Dunia pariwisata terus menyajikan spektrum pengalaman yang luas, dari keajaiban satwa liar yang langka di habitat alami hingga penataan ulang kawasan perkotaan demi kenyamanan pengunjung. Dua contoh terbaru yang menarik perhatian adalah potret unik Tokek Setan Ekor Daun yang eksotis dan implementasi ketat kawasan bebas rokok di Malioboro, Yogyakarta, yang baru saja mulai diberlakukan sanksinya.
Di hutan hujan Madagaskar, tersembunyi sebuah makhluk yang memukau para penggemar fotografi alam dan ekowisata, yaitu Tokek Setan Ekor Daun (Uroplatus phantasticus). Reptil nokturnal ini dikenal sebagai ahli kamuflase ulung berkat ekornya yang menyerupai daun kering, memungkinkan mereka menyatu sempurna dengan lingkungan pepohonan. Tokek ini mampu mengubah warna tubuhnya menjadi nuansa cokelat, ungu, oranye, kuning, atau hijau, tergantung pada tempatnya berpijak. Nama "setan" melekat padanya bukan tanpa alasan, mengingat sifatnya yang temperamental; saat merasa terancam, tokek ini akan berdiri, membuka mulutnya lebar-lebar, dan menjerit keras, disertai tanduk di kepala dan mata menyala yang berubah warna. Keunikan ini menjadikan Tokek Setan Ekor Daun sebagai daya tarik luar biasa bagi wisatawan yang mencari pengalaman alam liar yang otentik. Namun, keberadaan spesies endemik Madagaskar ini terancam punah akibat deforestasi dan perdagangan satwa liar ilegal, bahkan WWF pernah memasukkannya dalam daftar "10 Spesies Paling Dicari" pada tahun 2004 karena perburuan ilegal.
Beralih ke lanskap perkotaan, destinasi wisata ikonik Jalan Malioboro di Yogyakarta kini semakin menegaskan komitmennya untuk memberikan pengalaman terbaik bagi pengunjung dengan menjadi Kawasan Tanpa Rokok (KTR). Peraturan Daerah (Perda) Kota Yogyakarta Nomor 2 Tahun 2017 tentang Kawasan Tanpa Rokok telah diterapkan secara bertahap sejak tahun 2020, dengan Malioboro secara spesifik ditetapkan sebagai KTR melalui Keputusan Wali Kota Nomor 261 Tahun 2020.

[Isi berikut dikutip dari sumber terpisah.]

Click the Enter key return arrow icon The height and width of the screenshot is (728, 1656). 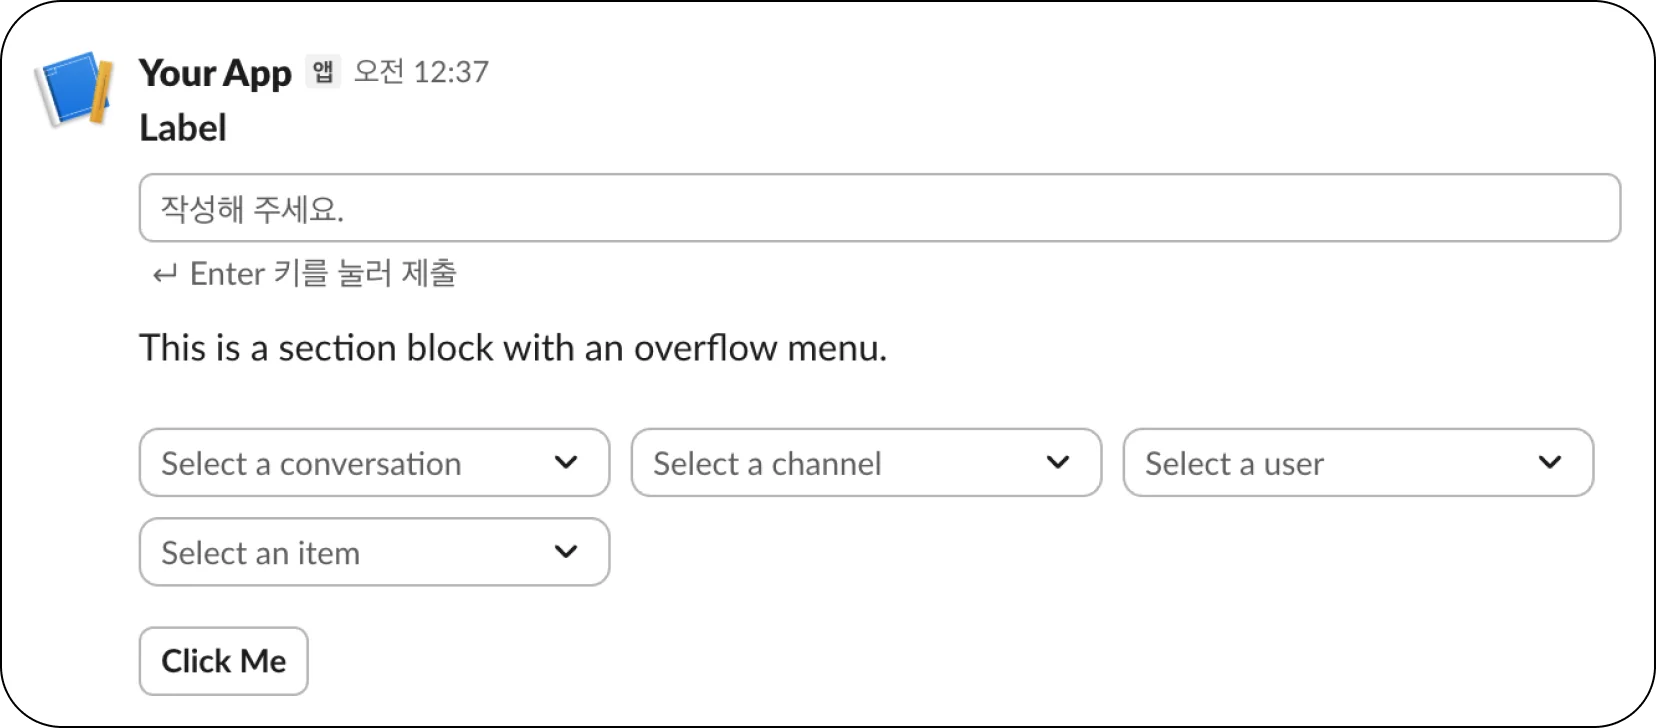[x=164, y=274]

Mulai tahun 2025 ini, Pemerintah Kota Yogyakarta secara resmi memberlakukan sanksi yustisi berupa denda maksimal Rp 7,5 juta atau hukuman kurungan hingga satu bulan bagi siapa pun yang kedapatan merokok di area pedestrian Malioboro. Kepala Seksi Penyidikan Satpol PP Kota Yogyakarta, Ahmad Hidayat, menyatakan bahwa sanksi ini diterapkan setelah sosialisasi intensif dilakukan selama beberapa tahun terakhir. Bahkan, pada tahun 2024 saja, tercatat 4.158 pelanggar telah dibina karena merokok di Malioboro, dengan mayoritas adalah wisatawan.

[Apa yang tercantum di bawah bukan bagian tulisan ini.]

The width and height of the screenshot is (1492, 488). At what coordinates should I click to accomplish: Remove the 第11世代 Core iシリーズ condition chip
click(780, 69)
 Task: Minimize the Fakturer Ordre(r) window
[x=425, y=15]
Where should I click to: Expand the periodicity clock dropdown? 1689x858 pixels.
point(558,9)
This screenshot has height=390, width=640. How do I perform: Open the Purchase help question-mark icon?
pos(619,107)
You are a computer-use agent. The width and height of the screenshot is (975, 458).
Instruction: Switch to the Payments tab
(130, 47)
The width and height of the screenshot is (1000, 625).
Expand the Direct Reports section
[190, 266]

Untuk mengakomodasi para perokok tanpa mengganggu kenyamanan pengunjung lain, Pemerintah Kota Yogyakarta telah menyediakan 14 Tempat Khusus Merokok (TKM) yang diluncurkan secara resmi pada 2 Juli 2025. Lokasi TKM tersebut antara lain di Taman Parkir Abu Bakar Ali, sisi utara Plaza Malioboro, utara Ramayana Mall, dan lantai 3 Pasar Beringharjo. Syarat utama TKM adalah harus berupa ruang terbuka dengan sirkulasi udara yang baik, terpisah dari gedung utama, serta jauh dari area lalu-lalang dan pintu masuk/keluar. Kebijakan ini bertujuan menciptakan lingkungan yang lebih bersih, sehat, dan nyaman bagi seluruh pengunjung, termasuk ibu hamil dan anak-anak. Upaya penegakan ini akan terus digencarkan oleh Satpol PP Kota Yogyakarta bekerja sama dengan Dinas Kesehatan dan UPT Pengelolaan Kawasan Cagar Budaya, bahkan berencana menggelar sidang di tempat untuk pelanggar.

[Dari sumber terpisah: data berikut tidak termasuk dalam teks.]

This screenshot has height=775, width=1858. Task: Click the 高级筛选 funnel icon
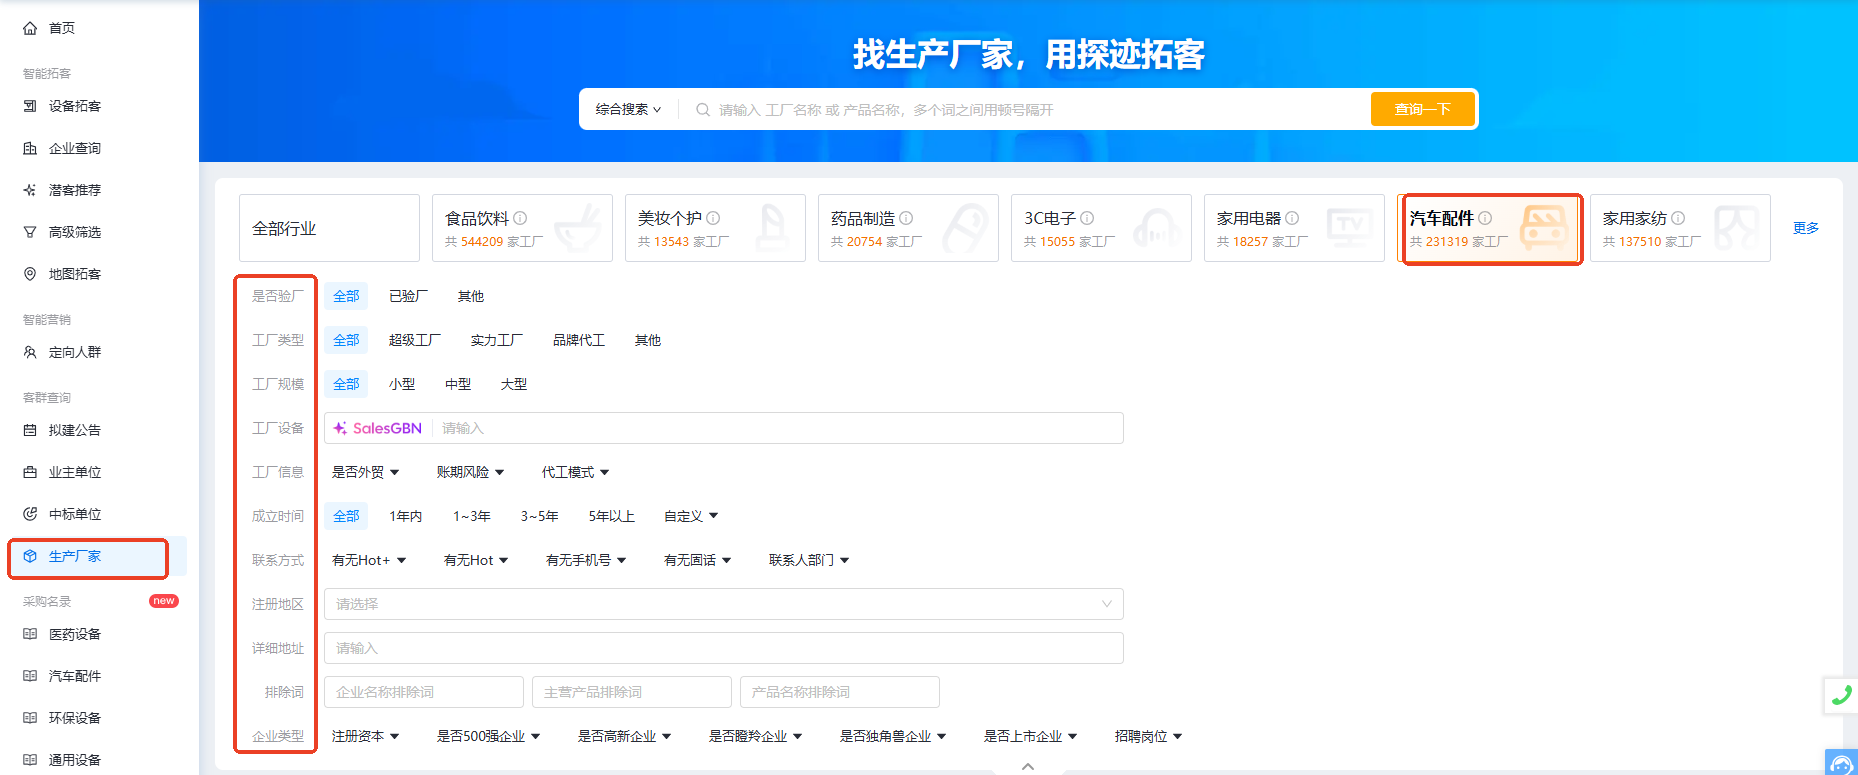[x=30, y=232]
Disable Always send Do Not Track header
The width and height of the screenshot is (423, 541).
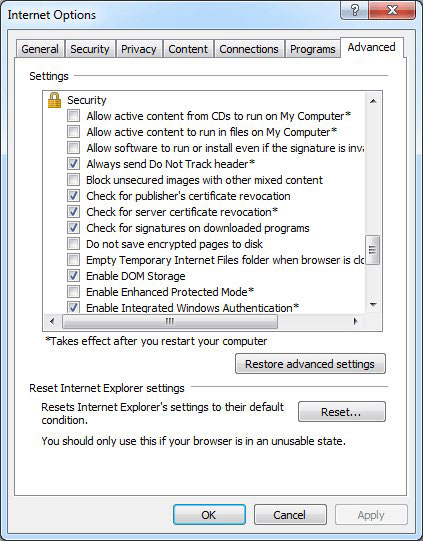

Dari keunikan satwa liar yang memikat di belahan dunia lain hingga penataan ruang publik yang berbudaya di pusat kota, sektor pariwisata terus berinovasi untuk menawarkan pengalaman yang beragam dan berkualitas. Langkah-langkah ini mencerminkan komitmen terhadap pelestarian alam sekaligus peningkatan kualitas pengalaman wisatawan.